I step upon the platform of protest to record my detestation of the American custom of decorating its swelling breast with undeserved medals.

"Glorious country"—but your women walk with bleeding feet upon life's thorny highway.

"Wonderful nation"—and your workers are crushed by the iron law of wages.

"Another name for opportunity"—and I ask what opportunity have the dead-souled child slaves who toil in mill, mine, shop and factory?

"Great prosperity"—but your streets are full of beggars by day and prostitutes by night.

"Freedom of the press"—and I ask why is Moses Harman in prison?

"Rational laws"—but you refuse to allow adults to bear the number of children they desire, and persecute those who for humanity's sake endeavor to teach prevention of conception.

"Merciful"—and your unfair butcheries in the Philippines make you brother to the Cossacks.

"Liberty"—and I point to the Comstockian censorship, and as a student of history I declare it as infamous as that which existed in the days of Milton.

"All opinions invited"—and I rebuke you with a name: John Turner.

"Tolerant"—but what about that treatment of Maxim Gorky—a man whose trod your shores are unworthy to feel?

"Honest"—while fashionable hotels, patronized by chronic adulterers and uncured syphilitics, closed their doors upon this great herald of the better day.
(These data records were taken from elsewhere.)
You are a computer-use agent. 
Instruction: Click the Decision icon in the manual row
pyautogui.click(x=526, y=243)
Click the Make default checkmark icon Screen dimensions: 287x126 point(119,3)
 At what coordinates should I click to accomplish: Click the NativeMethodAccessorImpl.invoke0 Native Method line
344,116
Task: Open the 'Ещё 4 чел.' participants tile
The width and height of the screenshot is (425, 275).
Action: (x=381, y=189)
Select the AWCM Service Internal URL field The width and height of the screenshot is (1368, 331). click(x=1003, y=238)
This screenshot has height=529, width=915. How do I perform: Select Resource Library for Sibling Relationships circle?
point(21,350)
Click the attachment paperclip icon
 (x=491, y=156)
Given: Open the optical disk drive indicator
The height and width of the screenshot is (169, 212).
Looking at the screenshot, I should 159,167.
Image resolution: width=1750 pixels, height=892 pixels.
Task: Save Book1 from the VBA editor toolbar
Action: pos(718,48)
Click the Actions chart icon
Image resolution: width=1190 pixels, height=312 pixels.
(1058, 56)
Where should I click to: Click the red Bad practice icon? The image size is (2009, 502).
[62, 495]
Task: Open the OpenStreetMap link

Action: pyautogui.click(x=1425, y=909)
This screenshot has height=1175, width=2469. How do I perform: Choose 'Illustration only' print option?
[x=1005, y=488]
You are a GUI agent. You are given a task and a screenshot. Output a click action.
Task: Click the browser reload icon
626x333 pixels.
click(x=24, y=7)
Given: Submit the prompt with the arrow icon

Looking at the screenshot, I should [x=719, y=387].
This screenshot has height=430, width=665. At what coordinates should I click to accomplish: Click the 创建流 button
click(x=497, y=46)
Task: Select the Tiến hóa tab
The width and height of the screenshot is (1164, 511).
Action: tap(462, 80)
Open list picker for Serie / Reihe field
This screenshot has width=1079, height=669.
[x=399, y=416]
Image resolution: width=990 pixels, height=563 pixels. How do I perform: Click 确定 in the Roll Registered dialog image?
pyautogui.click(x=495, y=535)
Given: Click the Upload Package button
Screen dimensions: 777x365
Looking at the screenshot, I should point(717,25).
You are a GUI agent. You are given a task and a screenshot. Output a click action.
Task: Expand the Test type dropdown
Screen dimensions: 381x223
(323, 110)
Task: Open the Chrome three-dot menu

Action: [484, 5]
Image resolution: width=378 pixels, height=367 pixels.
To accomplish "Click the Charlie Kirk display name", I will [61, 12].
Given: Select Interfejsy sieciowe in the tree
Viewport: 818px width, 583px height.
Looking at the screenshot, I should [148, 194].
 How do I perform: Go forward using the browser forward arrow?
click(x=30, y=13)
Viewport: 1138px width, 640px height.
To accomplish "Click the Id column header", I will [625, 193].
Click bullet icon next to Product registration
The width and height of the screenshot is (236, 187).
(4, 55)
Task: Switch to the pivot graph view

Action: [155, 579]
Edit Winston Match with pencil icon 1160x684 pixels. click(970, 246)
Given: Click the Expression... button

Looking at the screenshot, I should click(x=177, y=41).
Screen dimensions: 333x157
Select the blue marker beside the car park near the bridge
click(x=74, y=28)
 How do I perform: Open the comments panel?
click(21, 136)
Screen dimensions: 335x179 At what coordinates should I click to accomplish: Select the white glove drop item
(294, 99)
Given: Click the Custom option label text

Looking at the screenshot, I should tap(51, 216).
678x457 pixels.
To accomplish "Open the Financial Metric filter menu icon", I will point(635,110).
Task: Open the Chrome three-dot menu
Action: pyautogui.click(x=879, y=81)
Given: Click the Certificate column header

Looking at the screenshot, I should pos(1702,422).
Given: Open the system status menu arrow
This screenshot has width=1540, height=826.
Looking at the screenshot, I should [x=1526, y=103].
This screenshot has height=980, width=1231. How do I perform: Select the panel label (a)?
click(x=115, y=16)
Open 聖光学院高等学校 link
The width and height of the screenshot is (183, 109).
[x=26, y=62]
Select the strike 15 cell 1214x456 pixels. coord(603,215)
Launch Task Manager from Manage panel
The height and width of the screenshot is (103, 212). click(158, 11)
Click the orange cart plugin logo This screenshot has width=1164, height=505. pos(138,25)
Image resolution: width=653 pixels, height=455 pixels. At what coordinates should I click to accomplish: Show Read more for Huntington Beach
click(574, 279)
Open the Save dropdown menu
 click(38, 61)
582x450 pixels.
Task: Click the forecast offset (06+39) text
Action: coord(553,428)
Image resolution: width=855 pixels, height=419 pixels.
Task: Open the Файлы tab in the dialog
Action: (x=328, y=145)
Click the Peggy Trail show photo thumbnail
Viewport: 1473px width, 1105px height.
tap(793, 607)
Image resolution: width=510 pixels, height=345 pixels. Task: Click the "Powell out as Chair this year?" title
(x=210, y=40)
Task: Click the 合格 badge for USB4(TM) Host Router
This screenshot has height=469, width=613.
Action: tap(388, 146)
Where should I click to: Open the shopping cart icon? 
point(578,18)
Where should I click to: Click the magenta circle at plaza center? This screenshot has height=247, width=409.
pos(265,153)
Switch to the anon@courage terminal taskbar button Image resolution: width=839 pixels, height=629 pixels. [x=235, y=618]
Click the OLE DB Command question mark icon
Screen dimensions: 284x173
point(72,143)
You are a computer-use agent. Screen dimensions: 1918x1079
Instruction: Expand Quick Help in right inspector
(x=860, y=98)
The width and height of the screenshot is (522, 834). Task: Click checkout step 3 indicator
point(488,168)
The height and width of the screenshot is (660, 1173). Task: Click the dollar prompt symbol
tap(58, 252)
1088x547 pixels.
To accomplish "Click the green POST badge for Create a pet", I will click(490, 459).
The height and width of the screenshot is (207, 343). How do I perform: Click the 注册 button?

O America, your foul face, like Mokanna's, is covered with a glittering veil. Your slick politicians have hidden your rottenness beneath a heap of high-sounding phrases. Your parasitic parsons have veneered your sins with prudery, and painted them with hypocricy. But some of us do not look at externals. We search for causes. Some of us have ears, and we hear what is really going on. Some of us have eyes, and we see what is happening. A brass band does not deceive us. A flaunting banner cannot sweep us off our feet. A canned speech by a hired speaker will not cause us to lose our balance. The applause for an elected person never dazzles us. The judge's wig cannot confound our reason, nor the bishop's belly overawe our judgment. We are what we are—Revolutionists. We do not hum sweet things in your ear, America. We jar your flattered membrane with stern demands for reform. But our harsh cry is only the faint, pale echo of the child in the factory, the man in the clutches, the girl in the brothel.

Our hands ache to turn the wheel of advancement. Our eager fingers tightly clasp the tilt of the sword which says, "Death to the Americanism of to-day."

  • Victor Robinson, “Americanism,” Mother Earth 2, no. 1 (March 1907): 24-25.